- Raigachi Location in West Bengal, India Raigachi Raigachi (India)
- Coordinates: 22°38′14″N 88°28′24″E﻿ / ﻿22.63722°N 88.473232°E
- Country: India
- State: West Bengal
- District: North 24 Parganas

Area
- • Total: 1.52 km^{2} (0.59 sq mi)

Population (2011)
- • Total: 8,245
- • Density: 5,420/km^{2} (14,000/sq mi)

Languages
- • Official: Bengali, English
- Time zone: UTC+5:30 (IST)
- PIN: 700135
- Telephone code: +91 33
- ISO 3166 code: IN-WB
- Vehicle registration: WB
- Lok Sabha constituency: Barasat
- Vidhan Sabha constituency: Rajarhat New Town
- Website: north24parganas.nic.in

= Raigachhi =

Raigachi is a census town in the Rajarhat CD block in the Barasat Sadar subdivision in North 24 Parganas district in the Indian state of West Bengal.

==Geography==

===Location===
Raigachi is close to Action Area II C and II D of New Town. Deara is located nearby.

===Area overview===
Rajarhat, a rural area earlier, adjacent to Kolkata, is being transformed into an upmarket satellite township, with modern business hubs, luxury real estate and eye-catching shopping malls. With enormous construction activity taking place all around, things are changing fast, leaving behind a description at any given point of time as outdated in no time. Bidhannagar subdivision consists of Bidhannagar Municipality, Mahishbathan II Gram Panchayat and Rajarhat-Gopalpur Municipality (subsequently merged to form Bidhannagar Municipal Corporation since 2015), including Nabadiganta Industrial Township (Bidhannagar Sector - V) and Rajarhat (Community development block).
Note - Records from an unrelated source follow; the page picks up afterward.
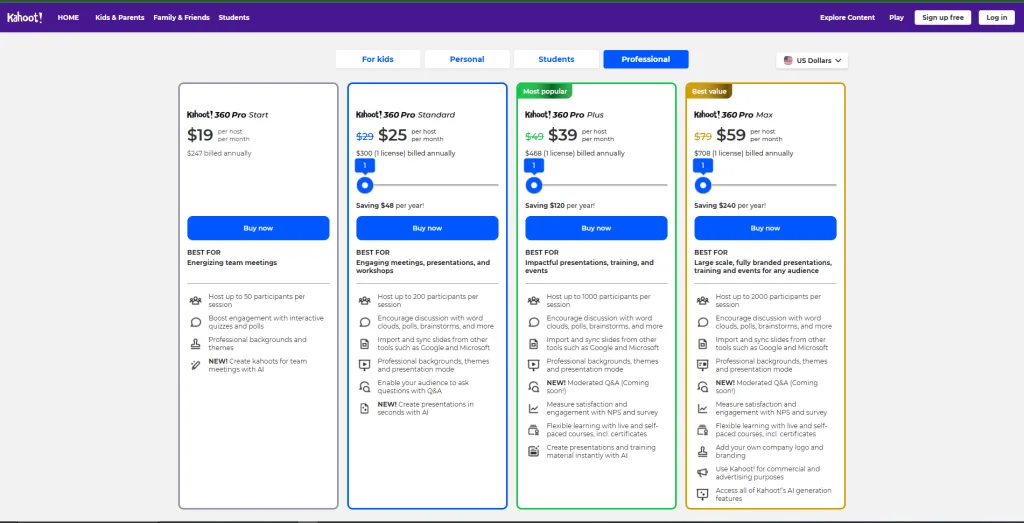The height and width of the screenshot is (523, 1024).
Task: Switch to the For kids tab
Action: click(377, 59)
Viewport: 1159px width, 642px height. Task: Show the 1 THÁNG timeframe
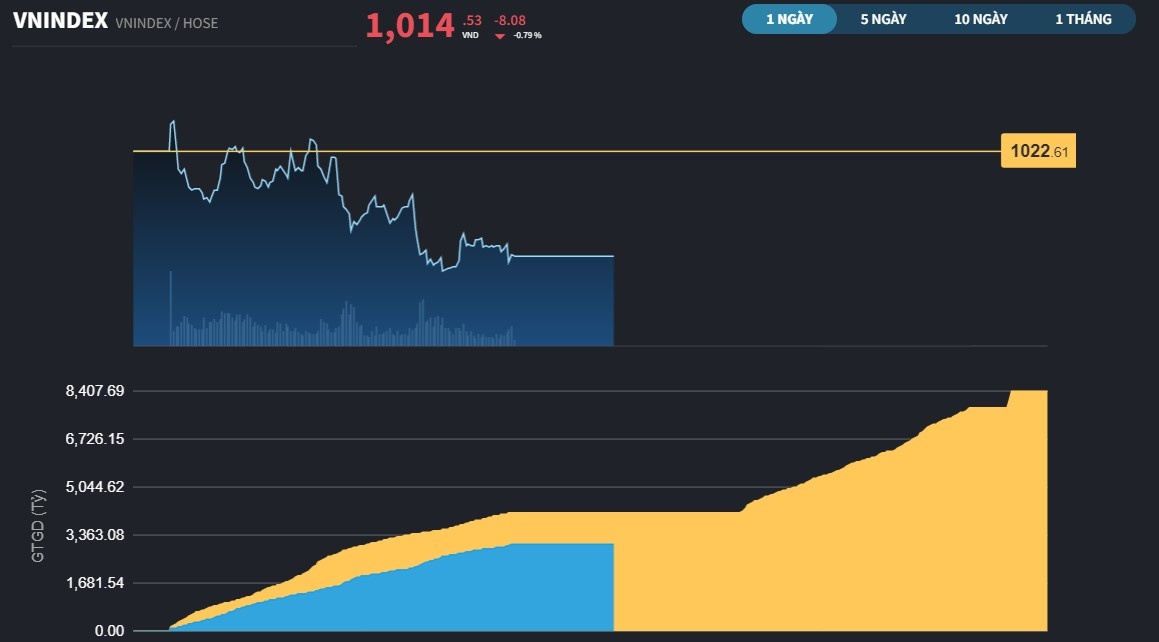[1083, 19]
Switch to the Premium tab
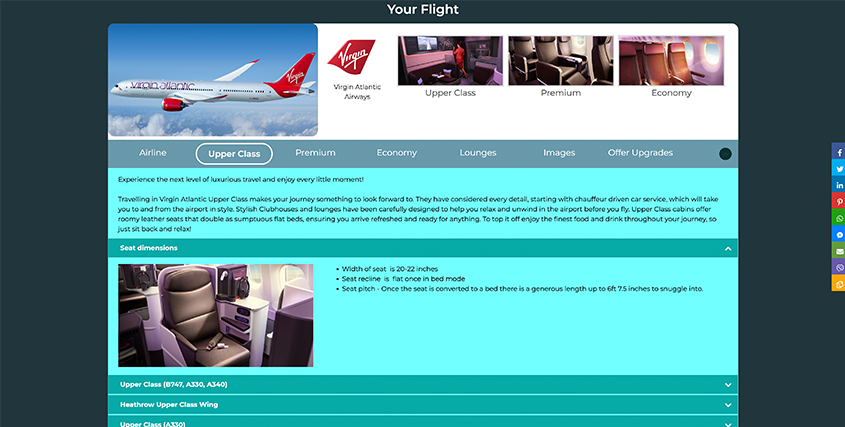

Note: The map alongside presents some of the notable locations in the subdivision. All places marked in the map are linked in the larger full screen map.

==Demographics==
===Population===
According to the 2011 Census of India, Raigachi had a total population of 8,245, of which 4,196 (51%) were males and 4,049 (49%) were females. Population in the age range 0–6 years was 1,045. The total number of literate persons in Raigachi was 5,604 (77.83% of the population over 6 years).

As of 2001 India census, Raigachi had a population of 6728. Males constitute 51% of the population and females 49%. Raigachi has an average literacy rate of 55%, lower than the national average of 59.5%: male literacy is 58% and female literacy is 52%. In Raigachhi, 16% of the population is under 6 years of age.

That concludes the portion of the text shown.